## RECORDS FOR THE TASK
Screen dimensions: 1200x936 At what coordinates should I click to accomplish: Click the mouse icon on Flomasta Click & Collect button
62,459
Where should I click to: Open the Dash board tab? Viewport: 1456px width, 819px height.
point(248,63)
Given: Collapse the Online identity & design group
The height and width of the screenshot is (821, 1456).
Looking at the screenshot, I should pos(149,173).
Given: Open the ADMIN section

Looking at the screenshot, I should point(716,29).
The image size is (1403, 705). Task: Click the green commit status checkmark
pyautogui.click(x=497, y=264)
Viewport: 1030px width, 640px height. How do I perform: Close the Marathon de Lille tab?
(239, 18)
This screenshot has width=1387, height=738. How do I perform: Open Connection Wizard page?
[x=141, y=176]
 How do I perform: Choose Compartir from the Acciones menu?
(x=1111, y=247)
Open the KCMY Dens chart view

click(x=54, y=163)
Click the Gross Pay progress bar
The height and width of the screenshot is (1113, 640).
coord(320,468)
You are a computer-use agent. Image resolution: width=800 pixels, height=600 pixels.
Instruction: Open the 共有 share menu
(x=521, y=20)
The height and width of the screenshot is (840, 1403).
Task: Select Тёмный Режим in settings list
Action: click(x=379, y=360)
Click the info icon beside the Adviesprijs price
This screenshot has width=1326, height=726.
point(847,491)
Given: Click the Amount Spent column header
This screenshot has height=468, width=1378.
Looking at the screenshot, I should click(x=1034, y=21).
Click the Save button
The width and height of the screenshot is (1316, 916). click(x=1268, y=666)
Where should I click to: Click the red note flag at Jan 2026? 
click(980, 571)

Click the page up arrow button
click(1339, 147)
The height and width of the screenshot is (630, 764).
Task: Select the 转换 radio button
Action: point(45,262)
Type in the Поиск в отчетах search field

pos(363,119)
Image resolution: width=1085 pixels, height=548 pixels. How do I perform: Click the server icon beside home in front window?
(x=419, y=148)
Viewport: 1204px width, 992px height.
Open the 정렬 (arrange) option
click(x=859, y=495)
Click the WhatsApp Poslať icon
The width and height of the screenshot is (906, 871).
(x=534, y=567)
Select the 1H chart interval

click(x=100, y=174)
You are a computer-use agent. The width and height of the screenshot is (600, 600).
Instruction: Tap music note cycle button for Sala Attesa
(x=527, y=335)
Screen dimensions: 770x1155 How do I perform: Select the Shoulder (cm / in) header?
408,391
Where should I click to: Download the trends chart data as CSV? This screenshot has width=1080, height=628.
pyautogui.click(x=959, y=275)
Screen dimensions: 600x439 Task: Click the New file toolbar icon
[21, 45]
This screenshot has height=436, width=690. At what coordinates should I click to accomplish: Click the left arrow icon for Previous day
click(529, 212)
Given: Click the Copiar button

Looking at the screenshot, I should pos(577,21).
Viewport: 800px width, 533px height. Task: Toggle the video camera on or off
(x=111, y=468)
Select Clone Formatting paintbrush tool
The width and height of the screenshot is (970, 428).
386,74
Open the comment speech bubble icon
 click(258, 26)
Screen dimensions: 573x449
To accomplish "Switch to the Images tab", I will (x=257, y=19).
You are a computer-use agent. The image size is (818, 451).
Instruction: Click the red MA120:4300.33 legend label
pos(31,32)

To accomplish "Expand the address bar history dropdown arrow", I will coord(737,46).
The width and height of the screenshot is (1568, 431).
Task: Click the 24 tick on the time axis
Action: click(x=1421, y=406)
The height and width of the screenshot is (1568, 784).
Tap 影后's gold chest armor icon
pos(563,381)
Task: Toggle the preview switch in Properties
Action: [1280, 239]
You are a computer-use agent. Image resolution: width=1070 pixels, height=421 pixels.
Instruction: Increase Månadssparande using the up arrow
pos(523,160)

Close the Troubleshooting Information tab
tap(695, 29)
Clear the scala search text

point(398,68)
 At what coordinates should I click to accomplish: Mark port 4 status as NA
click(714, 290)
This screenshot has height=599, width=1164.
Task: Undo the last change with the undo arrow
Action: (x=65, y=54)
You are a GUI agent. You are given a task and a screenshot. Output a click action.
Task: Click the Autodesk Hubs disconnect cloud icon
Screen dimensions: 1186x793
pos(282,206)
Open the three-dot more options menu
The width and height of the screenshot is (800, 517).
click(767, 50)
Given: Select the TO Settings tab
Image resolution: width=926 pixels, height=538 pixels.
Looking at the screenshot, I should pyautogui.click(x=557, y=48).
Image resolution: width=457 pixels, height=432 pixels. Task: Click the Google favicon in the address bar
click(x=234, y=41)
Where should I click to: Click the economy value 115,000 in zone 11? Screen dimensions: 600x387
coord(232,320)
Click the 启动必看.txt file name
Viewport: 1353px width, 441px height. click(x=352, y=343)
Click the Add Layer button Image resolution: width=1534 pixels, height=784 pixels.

## PROBLEM DESCRIPTION
Rewrite all the records above, swapping "Marathon de Lille" for "Marathon de Paris" and changing nothing else.

## RESULT OF THIS TASK
Screen dimensions: 1200x936 At what coordinates should I click to accomplish: Click the mouse icon on Flomasta Click & Collect button
62,459
Where should I click to: Open the Dash board tab? Viewport: 1456px width, 819px height.
point(248,63)
Given: Collapse the Online identity & design group
The height and width of the screenshot is (821, 1456).
Looking at the screenshot, I should pos(149,173).
Given: Open the ADMIN section

Looking at the screenshot, I should point(716,29).
The image size is (1403, 705). Task: Click the green commit status checkmark
pyautogui.click(x=497, y=264)
Viewport: 1030px width, 640px height. How do I perform: Close the Marathon de Paris tab?
(239, 18)
This screenshot has width=1387, height=738. How do I perform: Open Connection Wizard page?
[x=141, y=176]
 How do I perform: Choose Compartir from the Acciones menu?
(x=1111, y=247)
Open the KCMY Dens chart view

click(x=54, y=163)
Click the Gross Pay progress bar
The height and width of the screenshot is (1113, 640).
coord(320,468)
You are a computer-use agent. Image resolution: width=800 pixels, height=600 pixels.
Instruction: Open the 共有 share menu
(x=521, y=20)
The height and width of the screenshot is (840, 1403).
Task: Select Тёмный Режим in settings list
Action: click(x=379, y=360)
Click the info icon beside the Adviesprijs price
This screenshot has width=1326, height=726.
point(847,491)
Given: Click the Amount Spent column header
This screenshot has height=468, width=1378.
Looking at the screenshot, I should click(x=1034, y=21).
Click the Save button
The width and height of the screenshot is (1316, 916). click(x=1268, y=666)
Where should I click to: Click the red note flag at Jan 2026? 
click(980, 571)

Click the page up arrow button
click(1339, 147)
The height and width of the screenshot is (630, 764).
Task: Select the 转换 radio button
Action: point(45,262)
Type in the Поиск в отчетах search field

pos(363,119)
Image resolution: width=1085 pixels, height=548 pixels. How do I perform: Click the server icon beside home in front window?
(x=419, y=148)
Viewport: 1204px width, 992px height.
Open the 정렬 (arrange) option
click(x=859, y=495)
Click the WhatsApp Poslať icon
The width and height of the screenshot is (906, 871).
(x=534, y=567)
Select the 1H chart interval

click(x=100, y=174)
You are a computer-use agent. The width and height of the screenshot is (600, 600).
Instruction: Tap music note cycle button for Sala Attesa
(x=527, y=335)
Screen dimensions: 770x1155 How do I perform: Select the Shoulder (cm / in) header?
408,391
Where should I click to: Download the trends chart data as CSV? This screenshot has width=1080, height=628.
pyautogui.click(x=959, y=275)
Screen dimensions: 600x439 Task: Click the New file toolbar icon
[21, 45]
This screenshot has height=436, width=690. At what coordinates should I click to accomplish: Click the left arrow icon for Previous day
click(529, 212)
Given: Click the Copiar button

Looking at the screenshot, I should pos(577,21).
Viewport: 800px width, 533px height. Task: Toggle the video camera on or off
(x=111, y=468)
Select Clone Formatting paintbrush tool
The width and height of the screenshot is (970, 428).
386,74
Open the comment speech bubble icon
 click(258, 26)
Screen dimensions: 573x449
To accomplish "Switch to the Images tab", I will (x=257, y=19).
You are a computer-use agent. The image size is (818, 451).
Instruction: Click the red MA120:4300.33 legend label
pos(31,32)

To accomplish "Expand the address bar history dropdown arrow", I will coord(737,46).
The width and height of the screenshot is (1568, 431).
Task: Click the 24 tick on the time axis
Action: click(x=1421, y=406)
The height and width of the screenshot is (1568, 784).
Tap 影后's gold chest armor icon
pos(563,381)
Task: Toggle the preview switch in Properties
Action: [1280, 239]
You are a computer-use agent. Image resolution: width=1070 pixels, height=421 pixels.
Instruction: Increase Månadssparande using the up arrow
pos(523,160)

Close the Troubleshooting Information tab
tap(695, 29)
Clear the scala search text

point(398,68)
 At what coordinates should I click to accomplish: Mark port 4 status as NA
click(714, 290)
This screenshot has height=599, width=1164.
Task: Undo the last change with the undo arrow
Action: (x=65, y=54)
You are a GUI agent. You are given a task and a screenshot. Output a click action.
Task: Click the Autodesk Hubs disconnect cloud icon
Screen dimensions: 1186x793
pos(282,206)
Open the three-dot more options menu
The width and height of the screenshot is (800, 517).
click(767, 50)
Given: Select the TO Settings tab
Image resolution: width=926 pixels, height=538 pixels.
Looking at the screenshot, I should pyautogui.click(x=557, y=48).
Image resolution: width=457 pixels, height=432 pixels. Task: Click the Google favicon in the address bar
click(x=234, y=41)
Where should I click to: Click the economy value 115,000 in zone 11? Screen dimensions: 600x387
coord(232,320)
Click the 启动必看.txt file name
Viewport: 1353px width, 441px height. click(x=352, y=343)
Click the Add Layer button Image resolution: width=1534 pixels, height=784 pixels.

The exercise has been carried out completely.